Extract to read.
# iPod classic for audible books?



## KindleChickie (Oct 24, 2009)

I am looking for a good solution to portable audio books, considering an iPod classic.  I haven't owned a full sized iPod since my third generation iPod (2002? or so).

I currently have most of my audible books on my iPad, a few favs on my phone and iPods nanos.  Is there a better solution than the iPod classic?


----------



## Jane917 (Dec 29, 2009)

I am not quite sure what the iPod classic is.  I have all my audible books on my iTouch. I listen to audible books during my commute. The iTouch is so easy to throw in my purse, fit on the car console, etc. I love that I can download books from My Library directly to the iTouch, and not have to use iTunes.


----------



## Meemo (Oct 27, 2008)

The iPod classic will probably have more memory than most other MP3 players, and since you're already using iTunes and have other iThings, it's probably a good choice.  I've got a couple of audiobooks that I picked up free from Tantor recently, and they came as zip files with each chapter a separate file.  I need to get them into iTunes and set them up as playlists.  

Otherwise I know lots of folks suggest getting just an inexpensive mp3 player for audible books.  I have an old 30gb Creative Zen player - I've been thinking maybe I should just use it strictly for my growing collection of audiobooks - may as well use it for something...I was trying to buck the "iThings trend" back when I bought it, but eventually I was assimilated and now we're an all Mac/iThings house.  

But if you were going to buy something just for audiobooks, you might want to look for something more generic (and less expensive) than the iPod classic.  I've seen lots of folks recommend Sansa players for audiobooks.  No experience with them myself, though.


----------



## Carolyn62 (Sep 5, 2011)

I have an iPod Classic that I use for my audio books.  I'm happy with it because I have a LOT of audio books.


----------

Stored data.
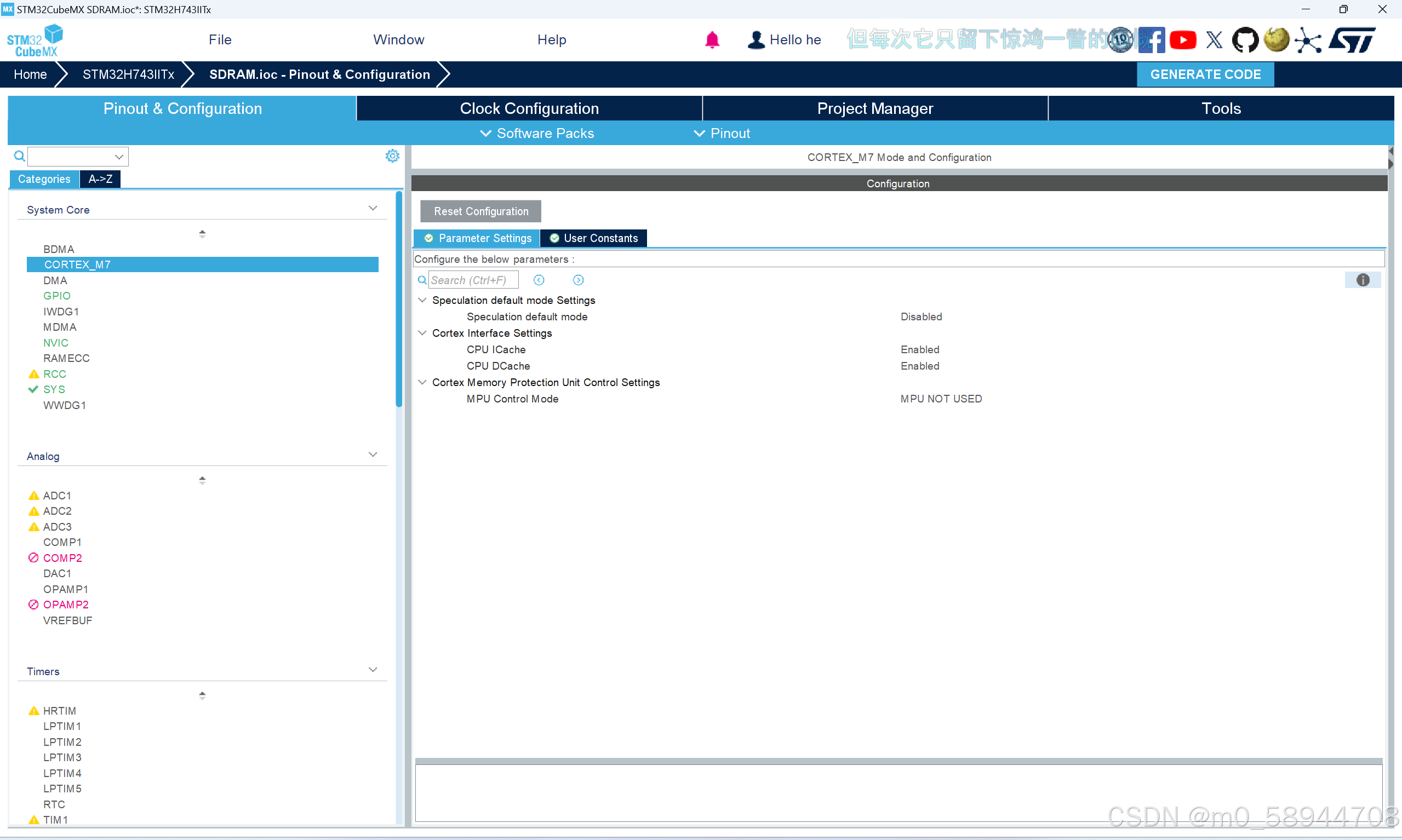Click the ST logo icon

pos(1352,39)
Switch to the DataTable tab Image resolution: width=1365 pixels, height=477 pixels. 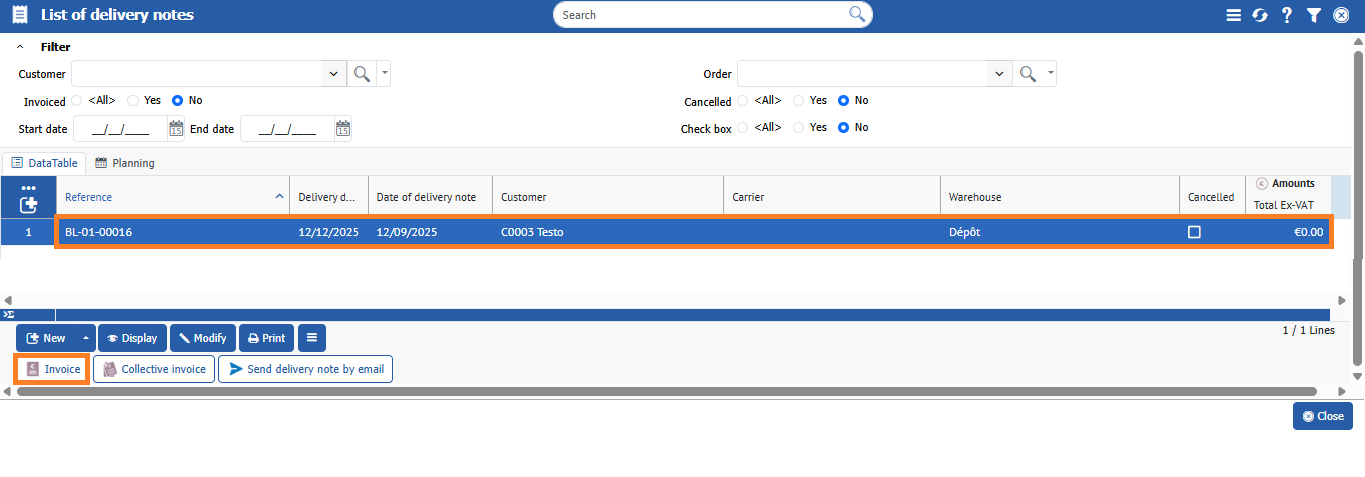tap(45, 163)
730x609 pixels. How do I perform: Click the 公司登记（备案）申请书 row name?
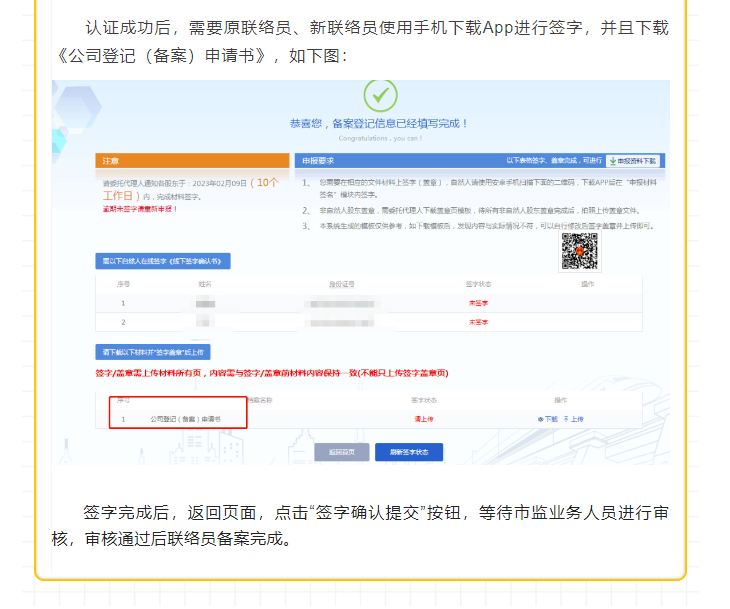pos(184,419)
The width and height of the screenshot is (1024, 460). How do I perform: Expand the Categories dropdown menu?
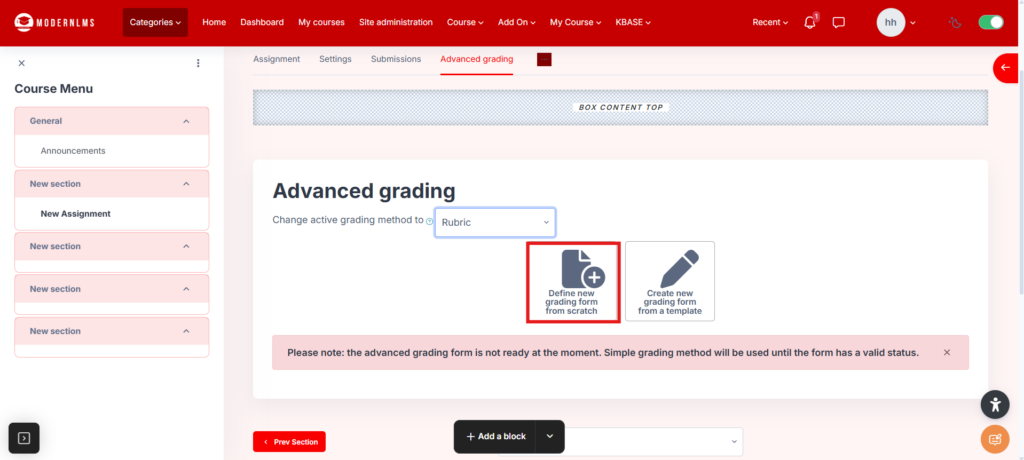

Written instruction 1.
In the forum thread about the iPod classic for audiobooks, what player does Meemo say they already own?
Written instruction 2.
Reproduce word for word the passage of the forum thread that opens with the words containing "# iPod classic" and closes with "the iPod classic?".

Task answer 1.
An old 30gb Creative Zen player.

Task answer 2.
# iPod classic for audible books?



## KindleChickie (Oct 24, 2009)

I am looking for a good solution to portable audio books, considering an iPod classic.  I haven't owned a full sized iPod since my third generation iPod (2002? or so).

I currently have most of my audible books on my iPad, a few favs on my phone and iPods nanos.  Is there a better solution than the iPod classic?